● GOAL OF THE EXERCISE
Below is a block of entries; repeat exactly the lines starting at the line that contains "Click the Bob" and ending at the line that contains "This screenshot has width=629, height=337.", both included.

● DATASET EXCERPTS
*** Begin section ***

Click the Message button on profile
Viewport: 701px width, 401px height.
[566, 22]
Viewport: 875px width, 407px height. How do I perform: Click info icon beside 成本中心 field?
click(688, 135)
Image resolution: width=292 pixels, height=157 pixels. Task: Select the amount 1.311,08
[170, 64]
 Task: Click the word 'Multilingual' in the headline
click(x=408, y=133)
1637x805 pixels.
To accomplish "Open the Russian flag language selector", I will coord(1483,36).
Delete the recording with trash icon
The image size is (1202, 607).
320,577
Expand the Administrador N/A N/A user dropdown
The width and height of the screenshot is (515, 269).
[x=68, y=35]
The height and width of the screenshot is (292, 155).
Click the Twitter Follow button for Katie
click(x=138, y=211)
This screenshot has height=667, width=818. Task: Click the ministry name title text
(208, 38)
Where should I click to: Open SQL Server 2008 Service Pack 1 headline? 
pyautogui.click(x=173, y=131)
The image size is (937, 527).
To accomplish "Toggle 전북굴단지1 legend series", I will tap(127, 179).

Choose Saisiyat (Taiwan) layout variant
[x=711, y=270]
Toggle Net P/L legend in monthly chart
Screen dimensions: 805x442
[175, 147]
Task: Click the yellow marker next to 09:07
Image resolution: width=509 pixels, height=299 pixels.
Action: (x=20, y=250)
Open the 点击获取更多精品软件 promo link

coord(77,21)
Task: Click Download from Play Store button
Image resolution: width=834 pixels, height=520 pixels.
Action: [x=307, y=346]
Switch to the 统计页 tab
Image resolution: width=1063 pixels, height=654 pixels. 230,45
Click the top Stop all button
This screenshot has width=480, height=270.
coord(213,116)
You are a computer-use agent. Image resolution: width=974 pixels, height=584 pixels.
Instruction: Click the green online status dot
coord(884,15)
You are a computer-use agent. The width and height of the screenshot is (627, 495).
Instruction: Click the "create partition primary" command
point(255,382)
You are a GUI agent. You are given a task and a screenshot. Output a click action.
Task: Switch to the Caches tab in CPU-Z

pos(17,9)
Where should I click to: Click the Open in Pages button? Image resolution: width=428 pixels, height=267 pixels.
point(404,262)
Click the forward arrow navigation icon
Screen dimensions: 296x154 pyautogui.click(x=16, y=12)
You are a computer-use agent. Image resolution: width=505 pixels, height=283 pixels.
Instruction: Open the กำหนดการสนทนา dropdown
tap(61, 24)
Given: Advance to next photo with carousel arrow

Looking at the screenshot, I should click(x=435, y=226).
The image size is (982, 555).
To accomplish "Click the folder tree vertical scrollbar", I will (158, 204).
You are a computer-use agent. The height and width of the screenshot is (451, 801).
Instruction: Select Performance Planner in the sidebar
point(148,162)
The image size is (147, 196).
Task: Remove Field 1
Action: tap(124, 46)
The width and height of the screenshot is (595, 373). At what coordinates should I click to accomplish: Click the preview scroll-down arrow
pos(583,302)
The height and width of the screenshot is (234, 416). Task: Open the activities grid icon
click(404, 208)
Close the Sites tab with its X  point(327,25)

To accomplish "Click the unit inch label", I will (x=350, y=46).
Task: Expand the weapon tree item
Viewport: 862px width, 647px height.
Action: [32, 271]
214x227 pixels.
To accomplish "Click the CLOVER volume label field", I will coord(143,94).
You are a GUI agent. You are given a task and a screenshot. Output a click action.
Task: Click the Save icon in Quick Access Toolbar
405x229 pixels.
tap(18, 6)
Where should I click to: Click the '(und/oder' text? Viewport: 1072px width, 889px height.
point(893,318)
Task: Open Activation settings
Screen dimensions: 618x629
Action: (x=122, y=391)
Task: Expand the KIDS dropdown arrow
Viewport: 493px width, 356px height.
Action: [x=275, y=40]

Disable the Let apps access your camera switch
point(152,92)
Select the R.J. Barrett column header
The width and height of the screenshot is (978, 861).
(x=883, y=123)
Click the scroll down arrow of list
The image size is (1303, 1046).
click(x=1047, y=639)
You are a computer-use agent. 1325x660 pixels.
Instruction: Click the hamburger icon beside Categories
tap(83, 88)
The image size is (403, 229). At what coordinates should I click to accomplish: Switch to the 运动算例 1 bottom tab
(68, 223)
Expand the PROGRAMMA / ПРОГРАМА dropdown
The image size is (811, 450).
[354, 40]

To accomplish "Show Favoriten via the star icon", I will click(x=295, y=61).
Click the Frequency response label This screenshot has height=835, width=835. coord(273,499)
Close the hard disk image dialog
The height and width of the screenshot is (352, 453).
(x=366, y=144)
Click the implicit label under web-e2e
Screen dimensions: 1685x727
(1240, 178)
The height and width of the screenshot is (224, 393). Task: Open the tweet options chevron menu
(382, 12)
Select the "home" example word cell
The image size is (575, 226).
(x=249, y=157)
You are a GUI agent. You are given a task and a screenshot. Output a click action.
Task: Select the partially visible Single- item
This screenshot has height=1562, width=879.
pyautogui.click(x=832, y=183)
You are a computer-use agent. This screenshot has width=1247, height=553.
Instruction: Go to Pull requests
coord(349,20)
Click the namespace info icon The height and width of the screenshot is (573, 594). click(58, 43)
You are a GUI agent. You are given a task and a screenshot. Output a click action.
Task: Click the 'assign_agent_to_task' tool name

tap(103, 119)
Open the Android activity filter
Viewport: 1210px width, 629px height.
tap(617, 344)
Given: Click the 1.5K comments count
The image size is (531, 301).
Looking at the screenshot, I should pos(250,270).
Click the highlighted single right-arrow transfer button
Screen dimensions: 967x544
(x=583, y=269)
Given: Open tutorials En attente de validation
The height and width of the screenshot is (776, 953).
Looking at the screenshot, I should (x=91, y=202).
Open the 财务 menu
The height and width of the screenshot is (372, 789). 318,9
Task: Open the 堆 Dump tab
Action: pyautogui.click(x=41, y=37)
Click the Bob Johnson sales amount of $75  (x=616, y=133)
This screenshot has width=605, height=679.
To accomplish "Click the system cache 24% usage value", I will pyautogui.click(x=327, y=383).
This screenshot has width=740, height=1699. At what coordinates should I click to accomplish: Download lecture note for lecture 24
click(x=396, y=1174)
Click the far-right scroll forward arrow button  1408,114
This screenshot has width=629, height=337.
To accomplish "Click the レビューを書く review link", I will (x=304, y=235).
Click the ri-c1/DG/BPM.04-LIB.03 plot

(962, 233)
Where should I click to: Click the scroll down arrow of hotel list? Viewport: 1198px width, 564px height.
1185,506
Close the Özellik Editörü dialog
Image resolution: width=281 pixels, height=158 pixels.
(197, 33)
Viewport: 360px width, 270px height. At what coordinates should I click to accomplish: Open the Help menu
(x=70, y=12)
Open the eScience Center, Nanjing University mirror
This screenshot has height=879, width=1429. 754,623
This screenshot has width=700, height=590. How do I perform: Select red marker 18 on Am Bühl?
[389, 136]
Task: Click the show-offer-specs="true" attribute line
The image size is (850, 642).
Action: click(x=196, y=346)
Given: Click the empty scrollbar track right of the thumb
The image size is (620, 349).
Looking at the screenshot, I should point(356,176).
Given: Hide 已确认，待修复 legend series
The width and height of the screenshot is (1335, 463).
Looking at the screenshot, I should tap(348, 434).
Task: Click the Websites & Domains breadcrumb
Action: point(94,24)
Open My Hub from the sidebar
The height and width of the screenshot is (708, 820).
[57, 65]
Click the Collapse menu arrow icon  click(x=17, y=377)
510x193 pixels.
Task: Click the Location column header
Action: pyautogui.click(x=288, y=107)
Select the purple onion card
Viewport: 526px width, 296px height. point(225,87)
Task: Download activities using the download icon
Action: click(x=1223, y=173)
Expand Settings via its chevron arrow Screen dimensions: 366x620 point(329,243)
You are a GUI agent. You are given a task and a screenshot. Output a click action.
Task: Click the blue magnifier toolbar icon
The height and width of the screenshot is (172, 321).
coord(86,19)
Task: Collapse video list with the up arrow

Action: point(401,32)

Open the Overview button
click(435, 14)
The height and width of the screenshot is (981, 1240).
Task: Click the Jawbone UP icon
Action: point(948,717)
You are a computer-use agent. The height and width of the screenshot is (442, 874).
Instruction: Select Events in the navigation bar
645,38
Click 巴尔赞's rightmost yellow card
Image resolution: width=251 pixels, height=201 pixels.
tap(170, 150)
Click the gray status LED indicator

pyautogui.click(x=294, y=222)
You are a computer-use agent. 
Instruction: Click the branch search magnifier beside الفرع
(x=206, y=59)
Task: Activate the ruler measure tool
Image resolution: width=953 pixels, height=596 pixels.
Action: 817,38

*** End section ***

● TASK RESULT
Click the Bob Johnson sales amount of $75  (x=616, y=133)
This screenshot has width=605, height=679.
To accomplish "Click the system cache 24% usage value", I will pyautogui.click(x=327, y=383).
This screenshot has width=740, height=1699. At what coordinates should I click to accomplish: Download lecture note for lecture 24
click(x=396, y=1174)
Click the far-right scroll forward arrow button  1408,114
This screenshot has width=629, height=337.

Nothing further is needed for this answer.